Selten genug wird hierzulande demi-sec Champagner getrunken. Noch, muss man vielleicht ergänzen, oder auch nicht, man weiß es nicht. Die hartgesottenen Ultra-Brut-Trinker werden sich kaum dazu hinreißen lassen, ein so milde süffiges Weinchen zu öffnen oder ernsthaft selbst zu trinken. Doch hat jeder Trend ein Spiegelbild. So wie vermehrt ultra brut dosierte Champagner auf den Markt kommen, finden sich mehr und mehr die süßer dosierten Champagner in den derart aufgespreizten Portfolios der Erzeuger. Wobei es leichter sein mag, eine Standardcuvée einfach etwas höher zu dosieren, als bloß den Zucker wegzulassen. Denn wo im einen Fall der Zucker einfach noch lieblicher rüberkommt, ist im andern Fall die Cuvée bloß-, ja entstellt und jeder noch so kleine Fehler wie unter dem Vergrößerungsglas sichtbar, wenn kein schmeichelnder Dosagezucker die Schamteile bedeckt. Aus der Karaffe ließ Francois Hautekeur den Demi-Sec servieren, weil dadurch ein nicht unerheblicher Anteil Kohlensäure verschwindet, die das Säureempfinden beeinflusst.
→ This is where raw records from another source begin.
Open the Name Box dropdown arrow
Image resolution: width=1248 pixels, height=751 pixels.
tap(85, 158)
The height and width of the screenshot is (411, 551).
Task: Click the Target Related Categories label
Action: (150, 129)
So präpariert, kam ein koketter Champagner ins Glas, der sich gegenüber den roten Früchtchen und dem Zitronensirup trotzdem noch etwas ungezogen und kratzbürstig aufführte; die so aufgebaute Spannung sehnte sich nach Auflösung wie eine kleine Septime, blieb aber in diesem Gang unerlöst.

Abschließend gab es mit Cognac Hennessy Paradis und einer schönen Partagas Robusto (mein Lieblingsformat), Serie D No. 4 dann aber doch noch eine verspätete Auflösung und Modulation.